Mit dem Magister in der Tasche zog sie in die „Großstadt“ München, wo sie äußerst umtriebig und vielseitig beschäftigt war: So arbeitete sie unter anderem für die Villa Waldberta in Feldafing, engagierte sich im Kuratorium des Lyrikkabinetts und gab Französischnachhilfe. Nicht zuletzt dank ihrer Tätigkeit für die Literaturzeitschriften „Sirene“ und „Neue Sirene“ konnte sie wertvolle Kontakte zu Verlagen, Autoren und anderen Angehörigen des Literaturbetriebs knüpfen, was in ihren Augen das A und O ist, um im Bereich der literarischen Übersetzung den Fuß in die Tür zu bekommen.

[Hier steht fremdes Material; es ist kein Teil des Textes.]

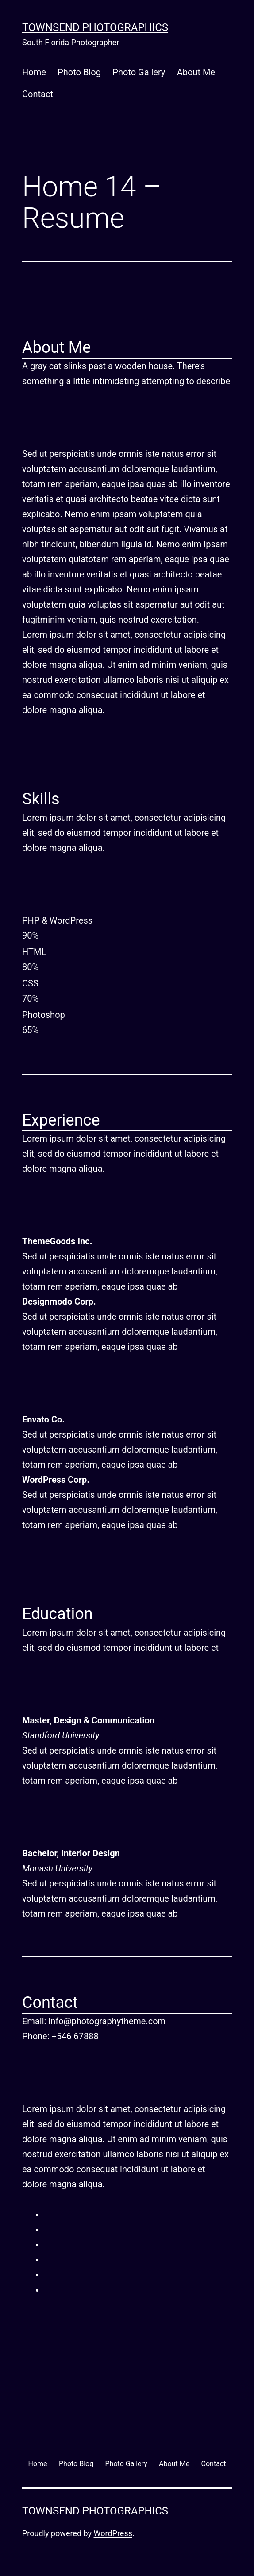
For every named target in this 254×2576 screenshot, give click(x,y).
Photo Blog (79, 72)
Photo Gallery (138, 72)
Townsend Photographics (95, 27)
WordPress (113, 2533)
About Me (196, 72)
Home (34, 72)
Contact (37, 94)
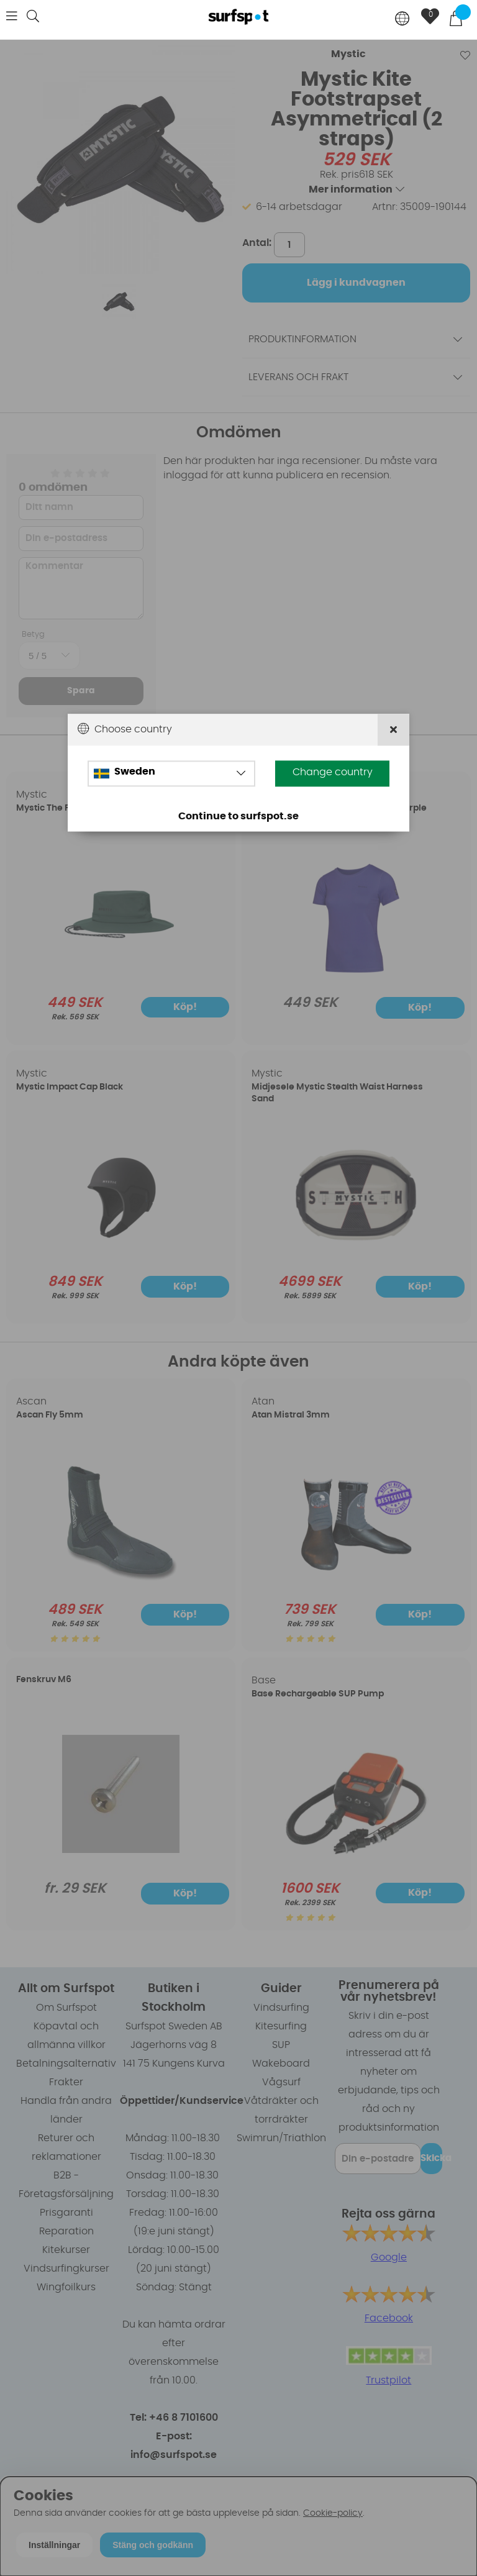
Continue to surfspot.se (238, 817)
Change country (333, 773)
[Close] (393, 730)
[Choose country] (402, 19)
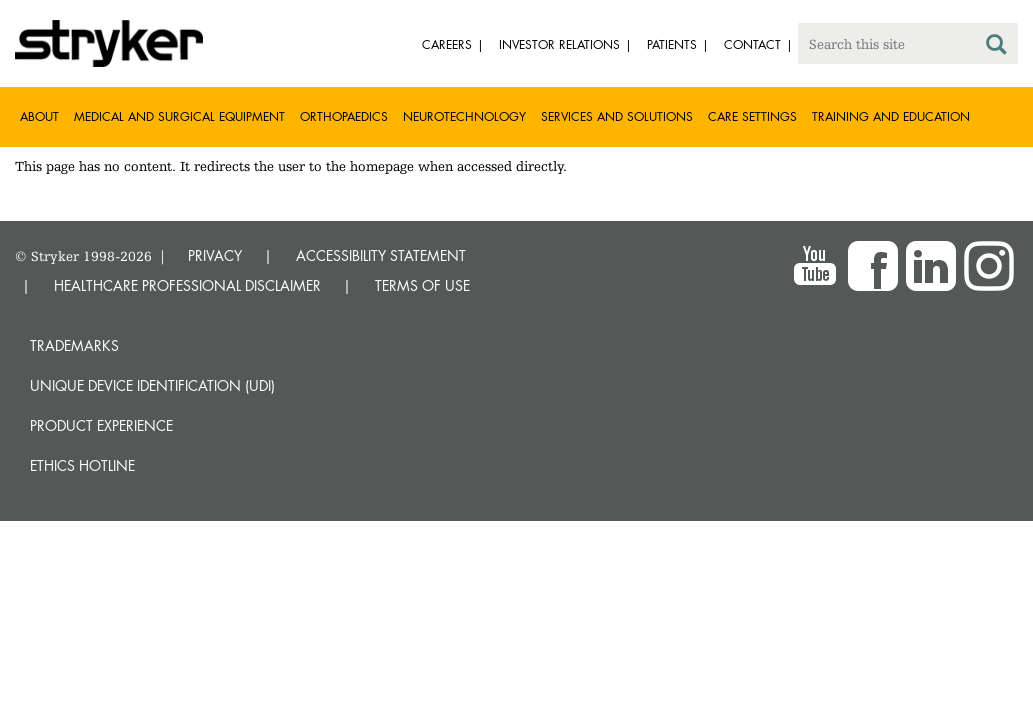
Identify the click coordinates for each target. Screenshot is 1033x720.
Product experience (101, 425)
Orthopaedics (344, 116)
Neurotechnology (464, 116)
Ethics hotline (82, 465)
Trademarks (74, 345)
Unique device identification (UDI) (152, 385)
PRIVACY (215, 255)
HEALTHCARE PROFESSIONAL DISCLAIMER (187, 285)
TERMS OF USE (422, 285)
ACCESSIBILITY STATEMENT (381, 255)
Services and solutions (617, 116)
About (39, 116)
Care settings (752, 116)
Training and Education (891, 116)
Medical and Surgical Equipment (179, 116)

Am liebsten übersetze sie eigentlich nach wie vor aus dem Französischen, berichtete Sabine außerdem, wobei sie mittlerweile fast nur noch Angebote für Übersetzungen aus dem Englischen erhalte. Zum Abschluss erzählte sie von der denkwürdigen Begegnung mit Salman Rushdie, dessen Roman Golden House sie zuletzt ins Deutsche übersetzt hat.

Mitglied Nr. 150 und der Einzug des Chinesischen ins MÜF: Julia Buddeberg

Der zweite Gast, den Regina zu sich bat, war Julia Buddeberg, das 150. Mitglied des MÜF. Julia übersetzt als bisher einziges MÜF-Mitglied aus dem Chinesischen, was zwar sehr interessant, aufgrund der wenigen sprachlichen Überschneidungen aber auch eine sehr große Herausforderung ist, wie sie sagte.

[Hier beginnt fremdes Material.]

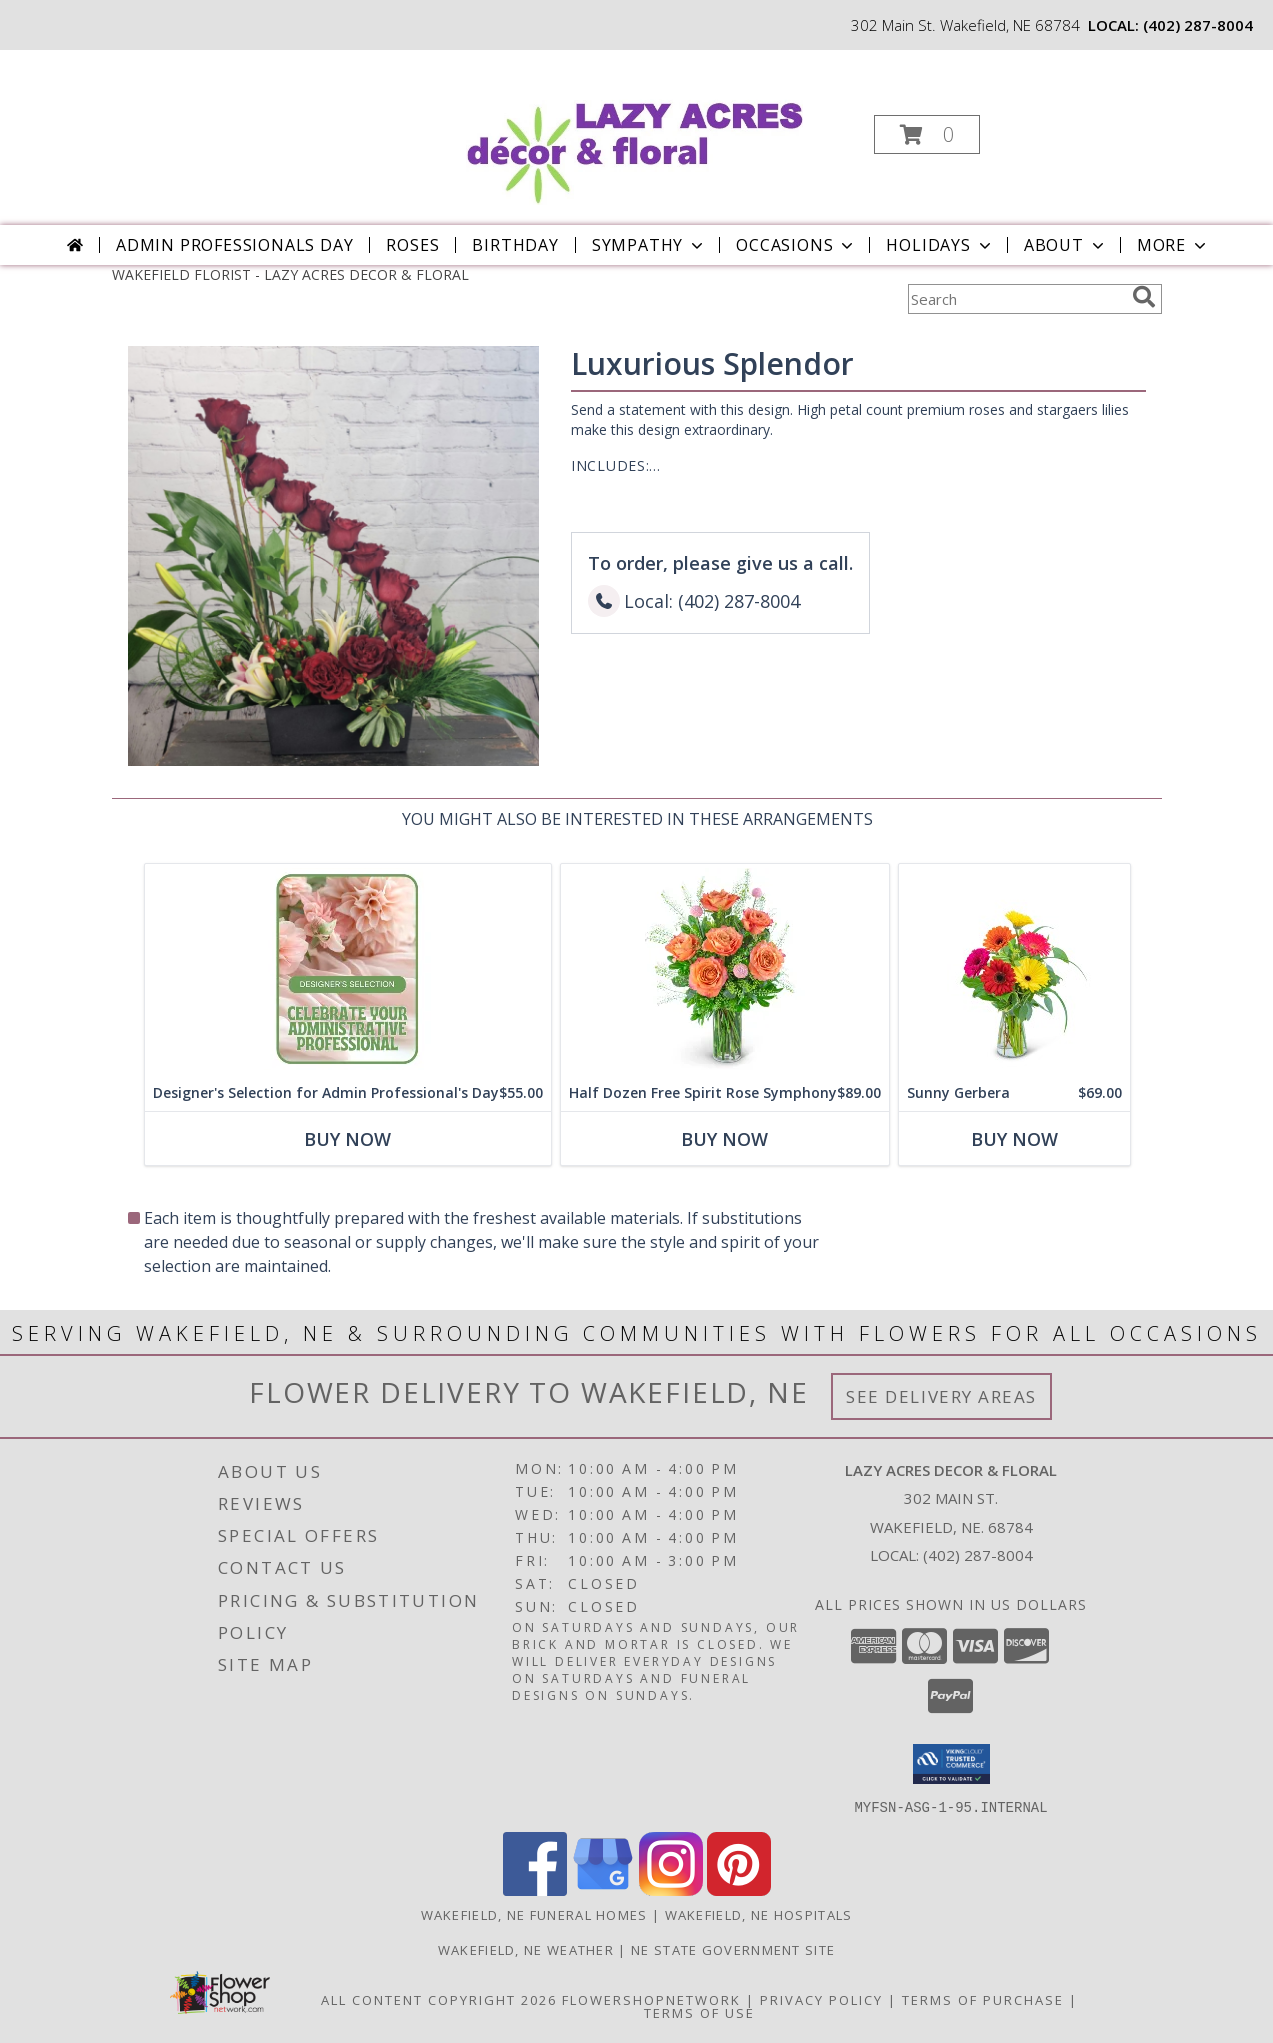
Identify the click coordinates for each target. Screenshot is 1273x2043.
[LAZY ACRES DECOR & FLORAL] (634, 128)
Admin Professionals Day (234, 245)
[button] (927, 134)
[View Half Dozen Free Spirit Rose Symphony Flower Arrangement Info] (724, 969)
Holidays (940, 245)
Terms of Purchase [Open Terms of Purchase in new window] (983, 1999)
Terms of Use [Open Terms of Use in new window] (699, 2012)
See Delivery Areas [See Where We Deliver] (941, 1396)
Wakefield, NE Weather (526, 1949)
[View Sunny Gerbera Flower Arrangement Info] (1013, 969)
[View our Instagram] (671, 1889)
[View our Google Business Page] (603, 1889)
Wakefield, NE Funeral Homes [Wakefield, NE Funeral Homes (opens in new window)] (534, 1914)
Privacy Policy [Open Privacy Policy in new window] (821, 1999)
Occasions (796, 245)
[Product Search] (1016, 299)
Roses (412, 245)
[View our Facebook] (535, 1889)
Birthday (515, 245)
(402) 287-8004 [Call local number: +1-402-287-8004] (1198, 25)
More (1173, 245)
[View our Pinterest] (739, 1889)
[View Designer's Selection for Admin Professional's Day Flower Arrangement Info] (347, 969)
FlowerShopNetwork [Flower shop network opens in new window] (651, 1999)
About (1066, 245)
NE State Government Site (733, 1949)
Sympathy (649, 245)
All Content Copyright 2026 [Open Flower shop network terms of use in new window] (439, 1999)
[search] (1144, 297)
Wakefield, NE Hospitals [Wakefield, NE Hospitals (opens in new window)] (759, 1914)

Nach ihrem beruflichen Werdegang befragt, gab Julia an, das Interesse an asiatischer Kunst und Kultur sei durch ihren Vater geweckt worden. Sie hat zunächst in München Archäologie und Kunstgeschichte studiert, jedoch bald festgestellt, dass ihr das zu theoretisch war. Also begann sie „ohne Vorwissen über Land und Sprache“ ein Sinologiestudium – mit chinesischer Kunstgeschichte und Archäologie im Nebenfach. Die Entscheidung für Chinesisch war eher pragmatischer Natur, so Julia: „Zum einen war die Sprache damals gerade im Kommen, zum anderen wollte ich mich damit von der Masse abheben.“ Um ihre Sprachkenntnisse zu vertiefen, studierte sie auch zwei Semester in Peking und absolvierte später am SDI München, wo sie mittlerweile selbst als Dozentin tätig ist, zusätzlich eine Übersetzerausbildung (mit Englisch als Zweitsprache, die bei ihr zurzeit jedoch aus Zeitgründen nicht zum Einsatz kommt). Regina zeigte sich zutiefst beeindruckt von ihrer Bibliographie, hat Julia doch bereits Hunderte von – kurzen – Übersetzungen angefertigt. Es handelt sich dabei überwiegend um Feuilletonbeiträge und Zeitungsberichte aus China und Deutschland für das Goethe-Institut, wobei das Themenspektrum von Architektur und Stadtentwicklung über Film, Geschichte, Gesellschaft, Medien und Recht bis hin zu Sport und Umwelt reicht. Julias Lieblingsgebiet ist und bleibt jedoch die Kunst, obwohl gerade diese Texte oft sehr abstrakt und schwammig gehalten und deshalb schwer zu übersetzen seien, wie sie sagte, erst recht, wenn die Abbildung des entsprechenden Kunstwerks fehle …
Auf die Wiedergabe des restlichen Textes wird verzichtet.